You do a nice (and dare I say it, mellow?) version of Eric B & Rakim's rap anthem 'Microphone Fiend' on the new album.
"We tried to make like an acid jazz version. Our keyboardist friend Peter Levin did all the little pimped-out synthesiser solos 'n' stuff. But 'Loco' will be the first single. This is our first record with drummer Mackie and 'Loco' starts with a drum solo, so it has to be. It's a similar vibe to Boz Scaggs 'Lowdown,' a sort of rock song with a Latin touch."
And how about 'Swashbucklin' In Brooklyn'?
"It's a killer name," he enthuses. "People will see the poster & go, 'Swashbucklin' In Brooklyn'! That's the worst title ever!', but when they see the video, they'll get it. It's about this guy who works in Long John Silver's, a seafood restaurant where they wear pirate costumes.
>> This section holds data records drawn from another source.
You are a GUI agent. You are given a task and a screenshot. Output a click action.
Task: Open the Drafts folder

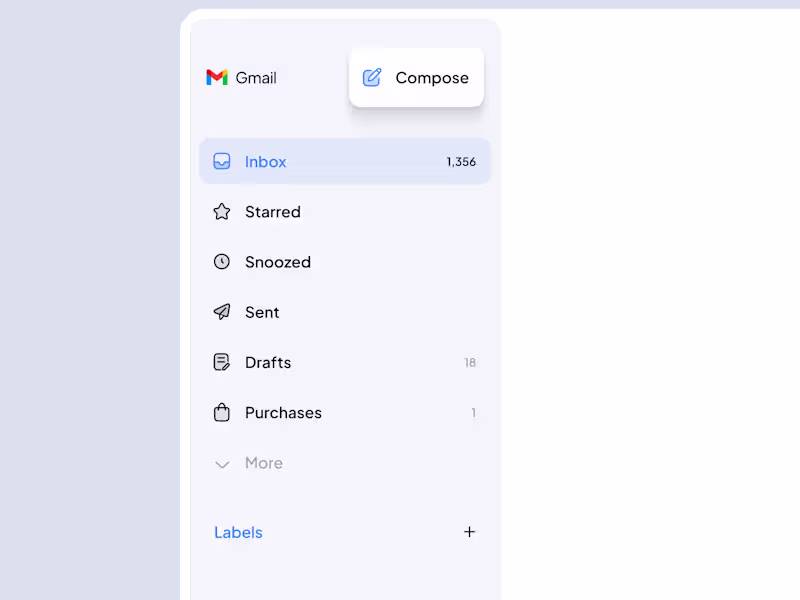tap(268, 362)
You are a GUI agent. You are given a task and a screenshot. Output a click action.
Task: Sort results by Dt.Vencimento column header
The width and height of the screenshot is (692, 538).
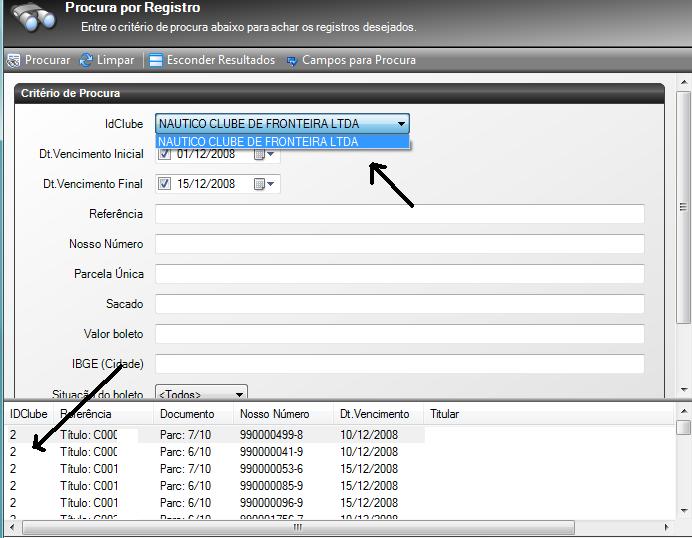tap(375, 414)
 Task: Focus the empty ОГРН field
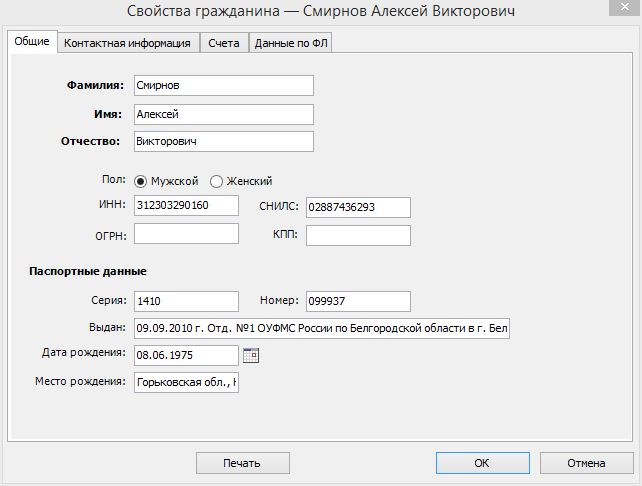(x=186, y=234)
He's coming home from work one night and sees this girl getting assaulted by two dudes. He goes up, beats up these dudes, the chick goes home and tells her Pops that this pirate saved her. So he gets this idea to start patrolling around New York in a boat, saving people."
But Fast is at a loss when I ask about 'Underground', a strange little number, with lyrics that hint at a darker, more melancholic subject matter than the usual FLC song.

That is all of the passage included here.